The faults (transient~) I'm currently looking looking for are:

  • Service Unavailable
  • Gateway Timeout
  • Bad Gateway
  • Request Timeout

Retry with failover

I decided to use a service discovery pattern with my service registry which means I make a request to my registry with a service name and the registry responds, if found, with a network location. With each successful request the caller records the registry's response in a local cache for use as a failover.

The service registry, while extremely important, is not mission critical to every request. In a case where services typically stay put the registry is repeatedly providing the same information on each request. In this scenario, where we are 99.9% sure we can infer the response we do not want to retry the registry for 1 minute; we want to try, and on failure immediately failover to our cache (as long as it isn't too stale).

With that said, the fluent chain for contacting the service registry looks like:

new ServiceManager.Call(() => IServiceRegistryClient.Find("service-name"))
    .OnServerFault(() => _cacheManager.Find("service-name"))
    .Execute()

Surviging a restart/recycle

It is inevitable that the service registry or the calling site/service goes down at some point for a seen or unseen circumstances. The retry failover has two caching mechanisms: an in memory cache, and a persistent sqlite cache.

When a response is received from the service registry the memory cache and sqlite database are both updated. When falling back to cache on a registry fault though we will only talk to memory cache for performance reasons.

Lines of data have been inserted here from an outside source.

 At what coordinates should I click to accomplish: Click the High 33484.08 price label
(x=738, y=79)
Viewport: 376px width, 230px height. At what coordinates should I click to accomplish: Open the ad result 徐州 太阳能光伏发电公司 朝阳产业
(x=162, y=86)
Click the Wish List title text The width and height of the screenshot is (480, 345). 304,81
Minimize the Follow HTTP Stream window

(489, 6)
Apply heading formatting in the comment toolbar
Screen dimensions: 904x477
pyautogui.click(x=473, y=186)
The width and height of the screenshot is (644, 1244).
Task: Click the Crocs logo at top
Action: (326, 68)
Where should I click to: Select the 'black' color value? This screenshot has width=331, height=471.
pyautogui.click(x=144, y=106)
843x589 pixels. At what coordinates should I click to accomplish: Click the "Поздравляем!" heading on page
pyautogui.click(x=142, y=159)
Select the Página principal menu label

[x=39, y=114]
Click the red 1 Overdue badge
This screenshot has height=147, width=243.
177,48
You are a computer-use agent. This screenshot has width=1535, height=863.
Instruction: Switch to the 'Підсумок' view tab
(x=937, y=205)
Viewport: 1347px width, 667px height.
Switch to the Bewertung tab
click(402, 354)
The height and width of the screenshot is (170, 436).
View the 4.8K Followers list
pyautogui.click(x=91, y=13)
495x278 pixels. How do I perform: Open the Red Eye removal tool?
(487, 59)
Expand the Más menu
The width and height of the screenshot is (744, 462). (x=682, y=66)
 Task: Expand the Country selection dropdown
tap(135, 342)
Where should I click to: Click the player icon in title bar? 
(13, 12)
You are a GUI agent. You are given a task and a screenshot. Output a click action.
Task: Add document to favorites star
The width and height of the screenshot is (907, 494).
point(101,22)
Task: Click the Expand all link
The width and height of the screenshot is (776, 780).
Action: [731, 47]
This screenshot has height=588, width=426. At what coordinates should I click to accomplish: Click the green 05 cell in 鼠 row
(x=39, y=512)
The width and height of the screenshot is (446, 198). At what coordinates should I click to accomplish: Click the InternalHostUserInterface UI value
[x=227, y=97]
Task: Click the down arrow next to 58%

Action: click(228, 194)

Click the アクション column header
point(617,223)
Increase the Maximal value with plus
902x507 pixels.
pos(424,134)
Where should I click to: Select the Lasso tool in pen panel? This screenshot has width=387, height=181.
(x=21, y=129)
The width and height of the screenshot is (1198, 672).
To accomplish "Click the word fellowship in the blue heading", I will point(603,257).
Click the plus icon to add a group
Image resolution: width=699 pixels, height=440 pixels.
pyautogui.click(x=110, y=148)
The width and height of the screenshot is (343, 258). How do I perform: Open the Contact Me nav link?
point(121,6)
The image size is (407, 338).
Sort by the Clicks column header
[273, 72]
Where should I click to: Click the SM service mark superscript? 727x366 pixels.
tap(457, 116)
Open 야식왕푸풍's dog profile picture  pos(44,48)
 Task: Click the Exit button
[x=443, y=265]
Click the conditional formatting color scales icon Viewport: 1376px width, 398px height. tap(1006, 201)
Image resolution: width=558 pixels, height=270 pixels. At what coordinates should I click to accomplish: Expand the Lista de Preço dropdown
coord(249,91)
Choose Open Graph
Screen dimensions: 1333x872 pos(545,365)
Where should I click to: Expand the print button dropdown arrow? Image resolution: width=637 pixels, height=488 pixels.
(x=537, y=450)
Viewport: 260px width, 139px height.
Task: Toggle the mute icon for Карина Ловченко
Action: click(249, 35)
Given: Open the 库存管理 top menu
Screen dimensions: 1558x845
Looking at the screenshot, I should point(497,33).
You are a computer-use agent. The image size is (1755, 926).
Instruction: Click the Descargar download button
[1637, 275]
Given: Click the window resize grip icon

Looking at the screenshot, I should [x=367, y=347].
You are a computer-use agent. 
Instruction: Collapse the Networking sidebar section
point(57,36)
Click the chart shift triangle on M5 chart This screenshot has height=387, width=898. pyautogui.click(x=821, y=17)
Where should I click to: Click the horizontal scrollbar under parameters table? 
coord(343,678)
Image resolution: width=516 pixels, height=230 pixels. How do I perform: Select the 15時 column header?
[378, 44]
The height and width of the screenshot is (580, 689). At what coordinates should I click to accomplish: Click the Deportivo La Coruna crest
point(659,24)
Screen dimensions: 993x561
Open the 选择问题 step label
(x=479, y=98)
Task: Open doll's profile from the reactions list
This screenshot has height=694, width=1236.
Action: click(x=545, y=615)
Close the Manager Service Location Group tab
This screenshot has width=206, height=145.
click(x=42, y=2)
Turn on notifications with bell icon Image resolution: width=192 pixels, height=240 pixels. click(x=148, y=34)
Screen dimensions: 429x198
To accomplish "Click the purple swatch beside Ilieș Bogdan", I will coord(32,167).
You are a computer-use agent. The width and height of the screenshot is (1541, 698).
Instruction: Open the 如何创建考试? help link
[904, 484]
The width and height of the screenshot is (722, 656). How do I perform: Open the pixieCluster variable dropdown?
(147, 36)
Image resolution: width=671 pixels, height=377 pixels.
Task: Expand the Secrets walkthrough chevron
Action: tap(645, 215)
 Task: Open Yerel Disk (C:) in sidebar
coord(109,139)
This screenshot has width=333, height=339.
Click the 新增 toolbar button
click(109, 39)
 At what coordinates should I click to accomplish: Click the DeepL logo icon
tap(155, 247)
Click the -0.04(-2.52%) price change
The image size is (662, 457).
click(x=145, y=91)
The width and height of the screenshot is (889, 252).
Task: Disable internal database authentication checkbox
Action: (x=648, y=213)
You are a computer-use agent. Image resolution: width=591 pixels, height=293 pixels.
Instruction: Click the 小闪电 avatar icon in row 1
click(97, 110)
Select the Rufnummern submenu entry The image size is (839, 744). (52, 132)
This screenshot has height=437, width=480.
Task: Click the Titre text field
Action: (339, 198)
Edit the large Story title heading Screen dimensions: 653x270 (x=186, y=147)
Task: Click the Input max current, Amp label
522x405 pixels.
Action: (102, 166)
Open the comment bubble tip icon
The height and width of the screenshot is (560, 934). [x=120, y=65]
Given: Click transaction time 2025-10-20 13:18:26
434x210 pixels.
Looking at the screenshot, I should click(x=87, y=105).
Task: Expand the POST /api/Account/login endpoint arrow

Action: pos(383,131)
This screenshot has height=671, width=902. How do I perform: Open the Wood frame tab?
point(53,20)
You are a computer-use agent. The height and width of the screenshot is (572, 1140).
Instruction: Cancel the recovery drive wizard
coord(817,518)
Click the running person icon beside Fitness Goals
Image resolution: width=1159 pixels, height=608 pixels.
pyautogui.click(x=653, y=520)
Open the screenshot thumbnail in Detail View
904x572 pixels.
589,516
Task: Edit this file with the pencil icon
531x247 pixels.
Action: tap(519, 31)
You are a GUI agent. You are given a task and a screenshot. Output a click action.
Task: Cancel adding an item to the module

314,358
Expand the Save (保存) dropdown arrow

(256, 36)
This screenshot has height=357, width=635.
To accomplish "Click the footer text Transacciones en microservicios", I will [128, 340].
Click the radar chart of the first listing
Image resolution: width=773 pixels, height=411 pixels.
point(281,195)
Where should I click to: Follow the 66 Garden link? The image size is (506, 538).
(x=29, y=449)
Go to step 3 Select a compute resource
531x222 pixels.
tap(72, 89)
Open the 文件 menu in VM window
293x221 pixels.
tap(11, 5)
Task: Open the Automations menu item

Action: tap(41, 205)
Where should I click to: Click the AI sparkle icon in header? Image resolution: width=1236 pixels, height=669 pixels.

Where does sqlite come into play? When the web application restarts the memory cache is lost meaning our cache queries have no results. A solution to this is on application restart the sqlite database will rehydrate the memory cache and we pretend no one noticed the service died momentarily.

Conclusion

I'm fairly happy with the result of the retry interface. The sqlite cache queries are fast enough that I don't think the memory cache is even necessary, but if you're already over-optimizing then why not scope creep a bit more :)

Keep those buzz words buzzing ya'll.